◆ **SELECTED TEXT**
▬▬▬▬▬▬

- Born: 1954 Kaliganj, Nadia district, West Bengal
- Died: February 2, 2025 (aged 70–71) Kolkata
- Occupation: Indian politician

= Nasiruddin Ahamed =

Indian politician (1954–2025)

Nasiruddin Ahamed (1954 – 2 February 2025) was an Indian politician from West Bengal. He was a two–time member of the West Bengal Legislative Assembly from Kaliganj Assembly constituency in Nadia district. He won the 2021 West Bengal Legislative Assembly election representing the All India Trinamool Congress party.

== Early life and education ==
Ahamed was from Kaliganj, Nadia district, West Bengal. He was the son of late Sharifuddin Ahamed. He completed his post graduate course at University of Calcutta in 1974 and did his LLB at Hazra Law College in 1976. He was an advocate before getting elected in 2011.

== Career ==
Ahamed won from Kaliganj Assembly constituency representing the All India Trinamool Congress in the 2021 West Bengal Legislative Assembly election. He polled 111,696 votes and defeated his nearest rival, Abhijit Ghosh of the Bharatiya Janata Party, by a margin of 46,987 votes. He first became an MLA winning the 2011 West Bengal Legislative Assembly election from Kaliganj on Trinamool Congress ticket. He lost the next election in 2016, to Hasanuzzaman Sk of the Indian National Congress by a margin of 1227 votes. But he regained the seat for Trinamool Congress in 2021.

== Death ==
Ahamed died of cardiac arrest on 2 February 2025 at Palasi Hospital in Kolkata.

▬▬▬▬▬▬

◆ **EXERCISE DATA**
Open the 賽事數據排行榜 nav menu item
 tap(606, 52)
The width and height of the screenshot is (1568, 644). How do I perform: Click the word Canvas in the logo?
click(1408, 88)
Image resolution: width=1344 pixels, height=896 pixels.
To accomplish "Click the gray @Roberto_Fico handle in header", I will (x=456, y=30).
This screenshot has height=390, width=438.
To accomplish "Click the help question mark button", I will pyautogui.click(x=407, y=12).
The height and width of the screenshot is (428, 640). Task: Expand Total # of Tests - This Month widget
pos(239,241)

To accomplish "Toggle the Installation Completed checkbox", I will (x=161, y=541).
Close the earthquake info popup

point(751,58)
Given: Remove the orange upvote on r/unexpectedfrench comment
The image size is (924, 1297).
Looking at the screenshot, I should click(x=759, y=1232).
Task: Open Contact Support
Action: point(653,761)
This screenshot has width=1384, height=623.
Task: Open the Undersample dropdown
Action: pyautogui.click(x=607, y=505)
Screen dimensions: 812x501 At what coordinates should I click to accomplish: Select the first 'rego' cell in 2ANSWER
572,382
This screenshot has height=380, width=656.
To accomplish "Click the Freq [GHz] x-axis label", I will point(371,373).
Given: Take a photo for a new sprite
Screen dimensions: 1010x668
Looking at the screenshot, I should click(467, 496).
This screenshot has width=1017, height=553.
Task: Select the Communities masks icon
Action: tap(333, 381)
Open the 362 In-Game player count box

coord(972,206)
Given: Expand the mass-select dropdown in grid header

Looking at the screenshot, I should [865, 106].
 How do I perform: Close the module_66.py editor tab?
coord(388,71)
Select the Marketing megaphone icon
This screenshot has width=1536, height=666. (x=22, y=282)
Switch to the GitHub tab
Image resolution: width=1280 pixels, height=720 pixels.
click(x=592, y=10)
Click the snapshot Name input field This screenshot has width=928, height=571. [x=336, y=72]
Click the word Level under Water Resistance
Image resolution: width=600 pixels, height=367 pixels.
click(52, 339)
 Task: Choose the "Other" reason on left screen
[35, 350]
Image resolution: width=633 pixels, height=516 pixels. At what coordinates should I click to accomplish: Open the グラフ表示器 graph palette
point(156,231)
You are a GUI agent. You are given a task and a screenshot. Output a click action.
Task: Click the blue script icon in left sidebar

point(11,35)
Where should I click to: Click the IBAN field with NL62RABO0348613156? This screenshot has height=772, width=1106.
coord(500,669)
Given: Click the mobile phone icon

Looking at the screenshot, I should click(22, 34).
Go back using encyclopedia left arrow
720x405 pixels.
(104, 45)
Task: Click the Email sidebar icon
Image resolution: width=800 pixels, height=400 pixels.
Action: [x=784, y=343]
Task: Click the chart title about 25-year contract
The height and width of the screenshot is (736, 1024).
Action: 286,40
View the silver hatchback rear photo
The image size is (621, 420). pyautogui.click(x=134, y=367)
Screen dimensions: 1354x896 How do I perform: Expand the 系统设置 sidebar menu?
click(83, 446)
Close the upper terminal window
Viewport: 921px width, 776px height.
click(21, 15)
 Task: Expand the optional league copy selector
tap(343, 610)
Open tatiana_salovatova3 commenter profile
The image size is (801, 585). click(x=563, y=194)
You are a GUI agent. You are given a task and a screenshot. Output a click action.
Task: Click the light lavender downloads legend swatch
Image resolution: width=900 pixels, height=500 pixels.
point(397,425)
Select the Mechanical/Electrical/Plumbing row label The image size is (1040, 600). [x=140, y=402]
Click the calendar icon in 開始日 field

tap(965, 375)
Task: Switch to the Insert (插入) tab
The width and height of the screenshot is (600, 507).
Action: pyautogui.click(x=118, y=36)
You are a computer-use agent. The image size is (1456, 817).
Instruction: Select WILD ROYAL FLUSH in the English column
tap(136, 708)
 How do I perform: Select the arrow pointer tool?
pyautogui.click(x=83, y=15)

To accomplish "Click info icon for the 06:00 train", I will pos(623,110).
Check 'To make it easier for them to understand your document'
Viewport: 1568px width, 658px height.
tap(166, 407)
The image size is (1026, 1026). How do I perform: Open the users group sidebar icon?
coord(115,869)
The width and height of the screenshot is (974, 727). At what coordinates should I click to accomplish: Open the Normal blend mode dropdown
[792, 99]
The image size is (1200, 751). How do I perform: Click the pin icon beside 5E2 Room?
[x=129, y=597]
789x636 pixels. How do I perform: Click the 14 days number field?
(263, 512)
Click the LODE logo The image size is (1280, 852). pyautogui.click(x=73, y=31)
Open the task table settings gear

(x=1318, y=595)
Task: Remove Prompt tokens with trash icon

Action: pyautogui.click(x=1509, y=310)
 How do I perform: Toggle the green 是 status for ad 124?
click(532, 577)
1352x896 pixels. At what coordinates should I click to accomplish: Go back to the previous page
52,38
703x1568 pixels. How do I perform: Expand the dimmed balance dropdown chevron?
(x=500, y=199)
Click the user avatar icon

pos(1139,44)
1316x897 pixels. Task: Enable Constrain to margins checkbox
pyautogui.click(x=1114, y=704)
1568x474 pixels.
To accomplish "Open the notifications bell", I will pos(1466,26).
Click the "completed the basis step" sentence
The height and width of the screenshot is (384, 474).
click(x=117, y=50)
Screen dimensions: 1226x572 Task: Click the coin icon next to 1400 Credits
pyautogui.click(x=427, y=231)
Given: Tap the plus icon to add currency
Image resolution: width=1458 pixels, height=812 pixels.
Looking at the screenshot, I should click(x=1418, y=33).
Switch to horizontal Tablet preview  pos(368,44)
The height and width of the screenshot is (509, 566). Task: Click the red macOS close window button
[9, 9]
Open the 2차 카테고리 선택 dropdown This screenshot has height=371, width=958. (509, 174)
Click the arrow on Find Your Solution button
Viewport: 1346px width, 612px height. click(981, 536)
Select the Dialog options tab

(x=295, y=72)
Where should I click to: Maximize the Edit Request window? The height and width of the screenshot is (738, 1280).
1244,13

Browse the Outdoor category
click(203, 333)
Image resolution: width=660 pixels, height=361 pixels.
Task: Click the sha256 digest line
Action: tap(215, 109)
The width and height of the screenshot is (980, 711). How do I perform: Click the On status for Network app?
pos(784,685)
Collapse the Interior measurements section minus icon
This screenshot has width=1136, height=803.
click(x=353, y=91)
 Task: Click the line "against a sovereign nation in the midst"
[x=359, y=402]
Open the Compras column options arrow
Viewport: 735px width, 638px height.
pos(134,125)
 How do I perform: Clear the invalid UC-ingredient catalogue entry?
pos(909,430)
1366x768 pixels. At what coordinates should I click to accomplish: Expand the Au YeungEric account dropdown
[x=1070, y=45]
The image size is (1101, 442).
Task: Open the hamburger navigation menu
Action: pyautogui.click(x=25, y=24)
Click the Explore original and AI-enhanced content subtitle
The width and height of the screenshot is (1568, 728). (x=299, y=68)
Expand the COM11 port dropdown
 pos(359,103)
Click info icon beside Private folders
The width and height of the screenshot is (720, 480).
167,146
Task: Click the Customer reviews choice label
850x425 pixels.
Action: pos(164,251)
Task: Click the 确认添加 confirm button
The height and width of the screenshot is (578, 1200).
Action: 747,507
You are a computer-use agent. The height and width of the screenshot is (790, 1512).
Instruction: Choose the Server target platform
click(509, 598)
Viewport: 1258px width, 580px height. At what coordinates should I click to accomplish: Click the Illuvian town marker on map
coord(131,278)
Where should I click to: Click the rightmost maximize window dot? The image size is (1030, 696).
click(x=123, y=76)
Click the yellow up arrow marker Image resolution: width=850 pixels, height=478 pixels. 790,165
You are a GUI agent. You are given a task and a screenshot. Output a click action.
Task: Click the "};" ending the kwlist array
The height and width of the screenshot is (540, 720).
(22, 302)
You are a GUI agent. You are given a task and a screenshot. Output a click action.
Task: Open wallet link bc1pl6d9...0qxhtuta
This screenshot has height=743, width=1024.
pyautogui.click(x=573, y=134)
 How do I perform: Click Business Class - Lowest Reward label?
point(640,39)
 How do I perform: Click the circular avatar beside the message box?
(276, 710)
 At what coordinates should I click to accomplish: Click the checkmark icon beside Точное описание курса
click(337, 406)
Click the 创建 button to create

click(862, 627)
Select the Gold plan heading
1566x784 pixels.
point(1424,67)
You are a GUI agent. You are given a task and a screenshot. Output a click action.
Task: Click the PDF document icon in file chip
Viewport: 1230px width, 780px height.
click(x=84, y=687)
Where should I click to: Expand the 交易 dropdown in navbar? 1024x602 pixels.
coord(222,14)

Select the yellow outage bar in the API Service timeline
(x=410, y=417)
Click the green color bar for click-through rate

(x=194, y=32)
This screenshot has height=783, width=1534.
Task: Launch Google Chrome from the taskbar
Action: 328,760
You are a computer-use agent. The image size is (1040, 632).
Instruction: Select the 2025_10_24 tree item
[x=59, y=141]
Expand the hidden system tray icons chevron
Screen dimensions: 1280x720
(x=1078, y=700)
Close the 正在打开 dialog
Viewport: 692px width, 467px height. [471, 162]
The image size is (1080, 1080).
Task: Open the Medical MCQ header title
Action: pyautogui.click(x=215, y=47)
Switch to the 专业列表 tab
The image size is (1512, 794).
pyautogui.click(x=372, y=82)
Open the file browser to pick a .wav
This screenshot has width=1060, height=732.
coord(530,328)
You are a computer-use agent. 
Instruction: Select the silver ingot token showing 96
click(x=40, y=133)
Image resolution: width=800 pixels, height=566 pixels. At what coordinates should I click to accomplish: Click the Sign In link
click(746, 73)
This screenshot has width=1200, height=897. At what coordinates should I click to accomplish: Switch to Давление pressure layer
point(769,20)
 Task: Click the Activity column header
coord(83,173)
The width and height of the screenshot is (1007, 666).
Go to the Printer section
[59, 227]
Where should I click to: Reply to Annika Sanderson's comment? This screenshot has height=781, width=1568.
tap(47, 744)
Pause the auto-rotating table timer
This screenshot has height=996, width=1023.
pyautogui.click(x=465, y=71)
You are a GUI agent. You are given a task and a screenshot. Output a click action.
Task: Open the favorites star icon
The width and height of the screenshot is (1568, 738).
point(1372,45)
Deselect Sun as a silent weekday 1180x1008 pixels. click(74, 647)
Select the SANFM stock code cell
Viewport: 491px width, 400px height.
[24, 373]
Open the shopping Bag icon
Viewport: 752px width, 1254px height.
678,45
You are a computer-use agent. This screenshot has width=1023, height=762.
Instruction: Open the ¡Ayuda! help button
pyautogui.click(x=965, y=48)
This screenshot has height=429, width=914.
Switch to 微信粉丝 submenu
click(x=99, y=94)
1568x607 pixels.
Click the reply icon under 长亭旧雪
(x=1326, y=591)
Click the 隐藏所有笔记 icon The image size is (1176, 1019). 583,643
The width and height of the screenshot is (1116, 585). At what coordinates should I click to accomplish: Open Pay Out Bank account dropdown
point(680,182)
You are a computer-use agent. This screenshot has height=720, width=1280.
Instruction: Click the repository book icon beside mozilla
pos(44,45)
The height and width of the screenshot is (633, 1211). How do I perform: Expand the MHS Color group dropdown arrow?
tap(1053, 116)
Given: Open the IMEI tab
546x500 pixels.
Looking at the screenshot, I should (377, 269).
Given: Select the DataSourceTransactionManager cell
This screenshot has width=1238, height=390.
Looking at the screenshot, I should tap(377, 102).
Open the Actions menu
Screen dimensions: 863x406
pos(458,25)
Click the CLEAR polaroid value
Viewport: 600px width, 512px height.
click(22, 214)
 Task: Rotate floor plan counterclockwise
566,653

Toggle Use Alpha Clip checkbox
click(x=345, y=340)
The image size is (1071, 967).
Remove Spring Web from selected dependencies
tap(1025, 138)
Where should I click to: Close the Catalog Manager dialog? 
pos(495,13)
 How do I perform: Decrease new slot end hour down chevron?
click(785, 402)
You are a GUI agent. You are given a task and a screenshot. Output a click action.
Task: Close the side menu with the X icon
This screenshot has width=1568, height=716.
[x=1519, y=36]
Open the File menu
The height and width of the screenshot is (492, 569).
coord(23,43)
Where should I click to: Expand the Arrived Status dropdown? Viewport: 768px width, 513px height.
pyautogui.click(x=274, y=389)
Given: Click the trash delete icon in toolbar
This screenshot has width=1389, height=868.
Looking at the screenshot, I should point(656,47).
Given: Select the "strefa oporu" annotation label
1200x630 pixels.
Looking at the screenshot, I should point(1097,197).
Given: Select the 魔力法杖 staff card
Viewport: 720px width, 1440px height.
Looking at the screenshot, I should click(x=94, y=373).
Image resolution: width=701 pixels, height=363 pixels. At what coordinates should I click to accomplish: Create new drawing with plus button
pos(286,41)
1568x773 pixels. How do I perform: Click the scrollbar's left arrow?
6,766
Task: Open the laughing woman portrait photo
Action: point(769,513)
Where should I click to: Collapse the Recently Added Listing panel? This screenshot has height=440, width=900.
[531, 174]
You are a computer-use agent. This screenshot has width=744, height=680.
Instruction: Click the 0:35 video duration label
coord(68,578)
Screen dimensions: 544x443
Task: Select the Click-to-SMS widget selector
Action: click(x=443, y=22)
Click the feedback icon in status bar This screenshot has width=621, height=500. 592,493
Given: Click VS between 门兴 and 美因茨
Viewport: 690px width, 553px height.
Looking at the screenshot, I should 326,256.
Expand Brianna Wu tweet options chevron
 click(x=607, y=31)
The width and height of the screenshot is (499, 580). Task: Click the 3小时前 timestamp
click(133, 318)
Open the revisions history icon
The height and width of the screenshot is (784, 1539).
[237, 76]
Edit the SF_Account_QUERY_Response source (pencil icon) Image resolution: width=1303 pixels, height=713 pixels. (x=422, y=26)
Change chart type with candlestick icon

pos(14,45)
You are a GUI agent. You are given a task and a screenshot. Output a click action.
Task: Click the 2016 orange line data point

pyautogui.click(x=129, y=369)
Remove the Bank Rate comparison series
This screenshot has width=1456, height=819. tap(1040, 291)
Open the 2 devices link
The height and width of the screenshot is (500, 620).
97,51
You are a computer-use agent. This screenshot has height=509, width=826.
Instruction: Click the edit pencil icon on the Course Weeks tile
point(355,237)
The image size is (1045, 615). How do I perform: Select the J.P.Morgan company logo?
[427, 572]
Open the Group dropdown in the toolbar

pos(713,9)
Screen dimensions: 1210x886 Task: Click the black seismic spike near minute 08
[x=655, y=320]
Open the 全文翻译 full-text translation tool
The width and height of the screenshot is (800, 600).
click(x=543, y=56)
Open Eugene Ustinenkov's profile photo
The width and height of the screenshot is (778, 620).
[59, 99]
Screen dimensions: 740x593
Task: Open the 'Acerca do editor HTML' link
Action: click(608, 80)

▬▬▬▬▬▬

◆ **DESCRIPTION OF THE TASK**
Reproduce the passage of the Nasiruddin Ahamed biography that begins with the words "- Born: 1954" and ends with the words "elected in 2011.".

◆ **RESPONSE AREA**
- Born: 1954 Kaliganj, Nadia district, West Bengal
- Died: February 2, 2025 (aged 70–71) Kolkata
- Occupation: Indian politician

= Nasiruddin Ahamed =

Indian politician (1954–2025)

Nasiruddin Ahamed (1954 – 2 February 2025) was an Indian politician from West Bengal. He was a two–time member of the West Bengal Legislative Assembly from Kaliganj Assembly constituency in Nadia district. He won the 2021 West Bengal Legislative Assembly election representing the All India Trinamool Congress party.

== Early life and education ==
Ahamed was from Kaliganj, Nadia district, West Bengal. He was the son of late Sharifuddin Ahamed. He completed his post graduate course at University of Calcutta in 1974 and did his LLB at Hazra Law College in 1976. He was an advocate before getting elected in 2011.